GIVEN DATA =
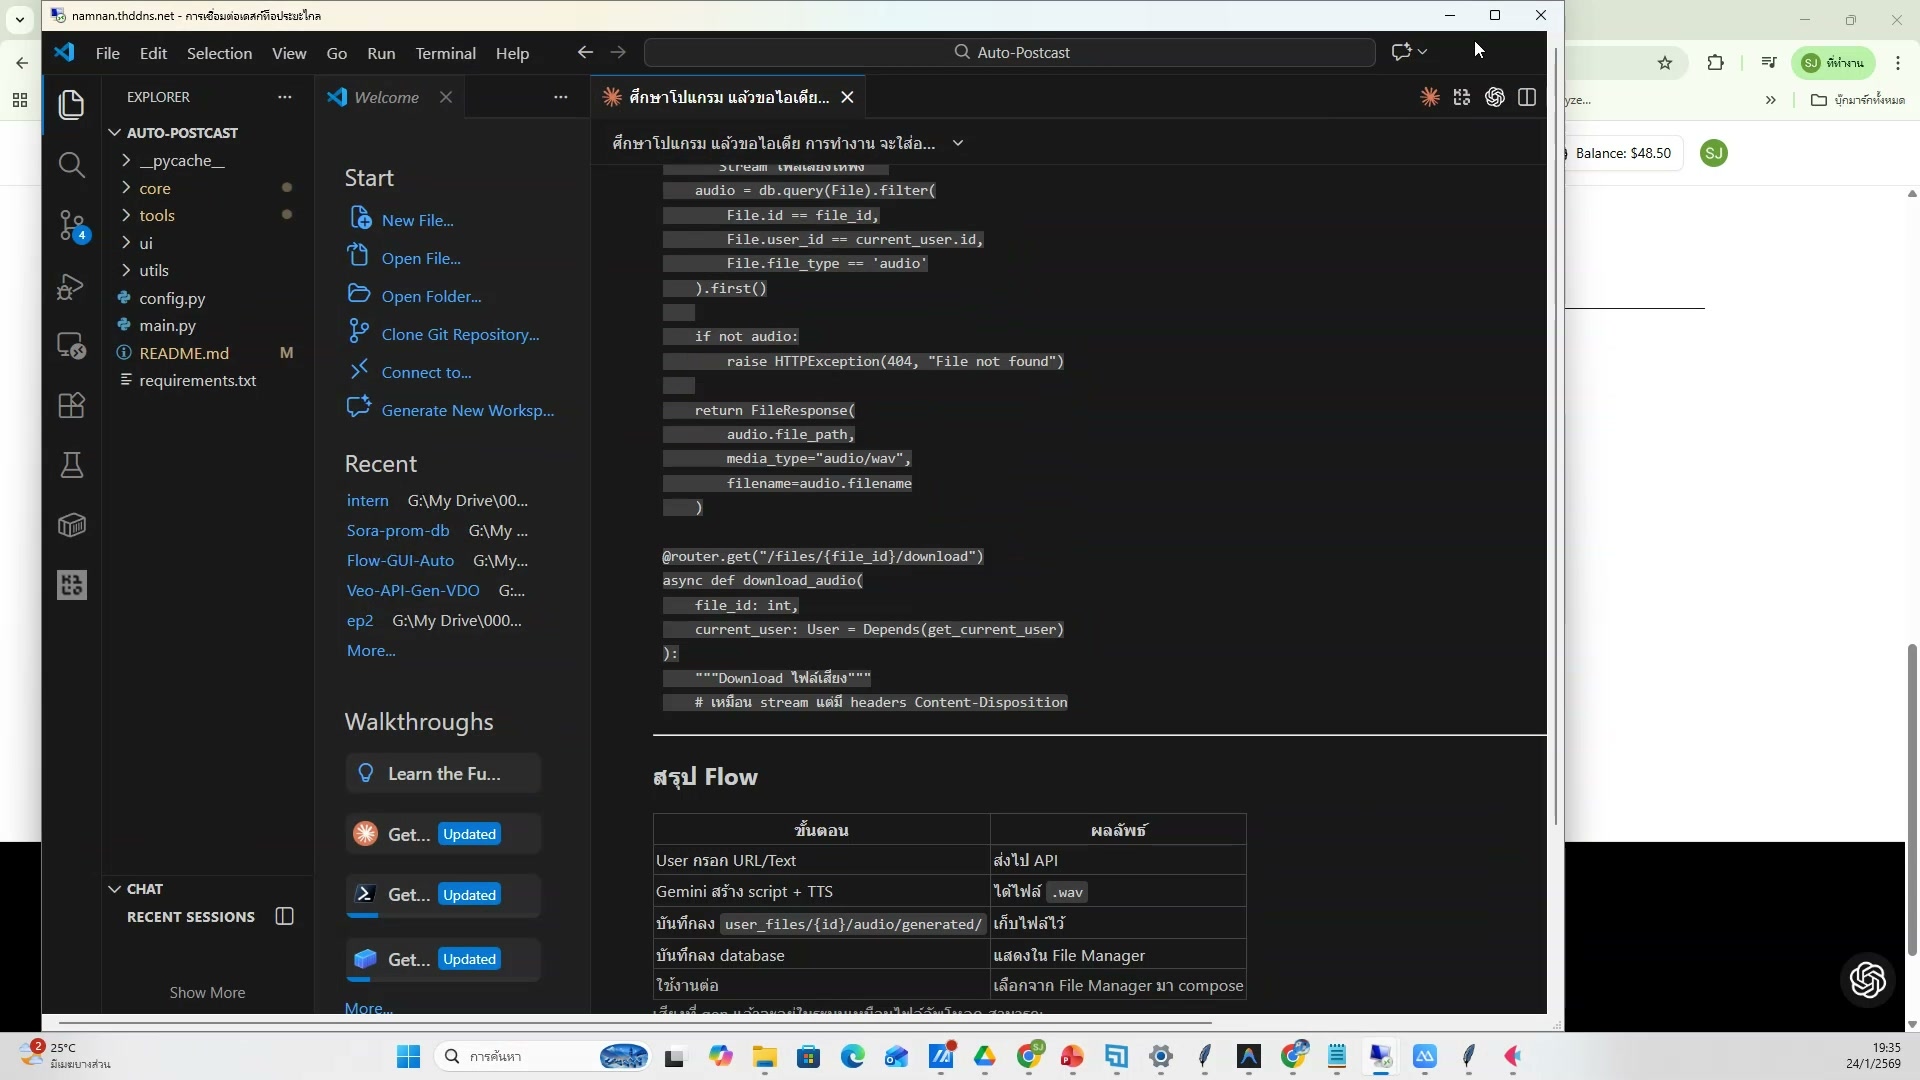Toggle the Recent Sessions sidebar layout button

(x=284, y=917)
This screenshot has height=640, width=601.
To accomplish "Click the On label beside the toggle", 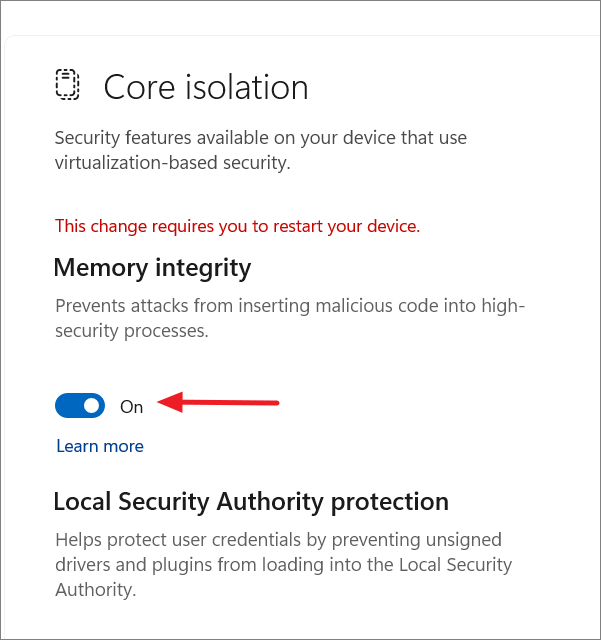I will pyautogui.click(x=131, y=407).
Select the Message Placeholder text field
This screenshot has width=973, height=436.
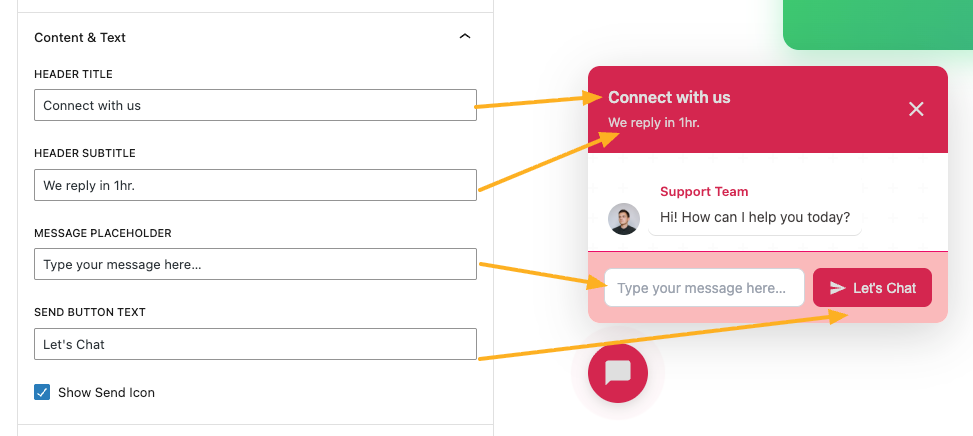click(x=255, y=264)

WHAT THIS TASK INVOLVES =
Copy out the records from the line containing "Select the Message Placeholder text field" through the end of the records without changing a word, and leave the pictures out.

EXPECTED OUTPUT =
Select the Message Placeholder text field
This screenshot has width=973, height=436.
click(x=255, y=264)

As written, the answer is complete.